(Exercise inputs Opens)
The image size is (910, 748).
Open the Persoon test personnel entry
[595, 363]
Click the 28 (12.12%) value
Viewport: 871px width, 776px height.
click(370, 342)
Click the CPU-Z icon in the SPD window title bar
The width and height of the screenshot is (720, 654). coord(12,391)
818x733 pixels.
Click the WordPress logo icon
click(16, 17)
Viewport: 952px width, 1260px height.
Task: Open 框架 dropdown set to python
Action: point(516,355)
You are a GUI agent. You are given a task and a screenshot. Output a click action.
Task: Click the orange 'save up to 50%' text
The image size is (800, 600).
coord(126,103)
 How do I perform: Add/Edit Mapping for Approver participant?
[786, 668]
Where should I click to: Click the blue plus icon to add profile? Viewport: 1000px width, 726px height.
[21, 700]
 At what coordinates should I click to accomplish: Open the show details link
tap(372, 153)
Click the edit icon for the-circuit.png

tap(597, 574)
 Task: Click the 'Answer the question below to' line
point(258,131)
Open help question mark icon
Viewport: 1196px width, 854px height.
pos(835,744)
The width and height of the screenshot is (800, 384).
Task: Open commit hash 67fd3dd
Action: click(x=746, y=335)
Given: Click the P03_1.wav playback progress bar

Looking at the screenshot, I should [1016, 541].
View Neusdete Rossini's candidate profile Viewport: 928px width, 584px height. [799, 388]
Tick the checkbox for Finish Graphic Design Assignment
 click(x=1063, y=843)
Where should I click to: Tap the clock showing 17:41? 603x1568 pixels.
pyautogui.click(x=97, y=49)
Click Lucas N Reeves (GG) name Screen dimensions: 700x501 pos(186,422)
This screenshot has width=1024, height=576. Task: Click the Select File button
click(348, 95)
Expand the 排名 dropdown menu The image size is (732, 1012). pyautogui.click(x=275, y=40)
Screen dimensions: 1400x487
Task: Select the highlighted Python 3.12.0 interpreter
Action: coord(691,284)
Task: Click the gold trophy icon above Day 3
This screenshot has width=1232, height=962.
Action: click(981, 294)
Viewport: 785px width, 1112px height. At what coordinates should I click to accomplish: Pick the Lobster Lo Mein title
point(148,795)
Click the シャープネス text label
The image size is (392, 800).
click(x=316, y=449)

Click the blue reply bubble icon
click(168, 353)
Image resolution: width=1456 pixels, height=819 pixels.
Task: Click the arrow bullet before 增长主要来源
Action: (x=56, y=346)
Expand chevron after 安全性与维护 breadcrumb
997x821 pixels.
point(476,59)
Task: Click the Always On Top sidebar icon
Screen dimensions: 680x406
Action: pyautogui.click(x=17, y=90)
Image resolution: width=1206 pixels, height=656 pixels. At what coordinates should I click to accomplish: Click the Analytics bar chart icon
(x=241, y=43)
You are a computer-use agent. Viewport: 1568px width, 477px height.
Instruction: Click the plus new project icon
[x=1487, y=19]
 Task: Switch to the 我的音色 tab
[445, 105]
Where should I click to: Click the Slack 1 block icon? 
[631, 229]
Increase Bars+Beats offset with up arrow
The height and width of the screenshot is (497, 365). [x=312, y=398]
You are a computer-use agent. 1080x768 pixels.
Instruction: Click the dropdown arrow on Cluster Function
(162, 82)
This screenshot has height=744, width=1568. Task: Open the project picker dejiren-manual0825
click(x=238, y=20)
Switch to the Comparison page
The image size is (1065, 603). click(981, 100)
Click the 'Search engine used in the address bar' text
(Exercise inputs Closes)
Please give again only the lines from the start of the material through the line holding "818x733 pixels.", exactly as they are written.

The image size is (910, 748).
Open the Persoon test personnel entry
[595, 363]
Click the 28 (12.12%) value
Viewport: 871px width, 776px height.
click(370, 342)
Click the CPU-Z icon in the SPD window title bar
The width and height of the screenshot is (720, 654). coord(12,391)
818x733 pixels.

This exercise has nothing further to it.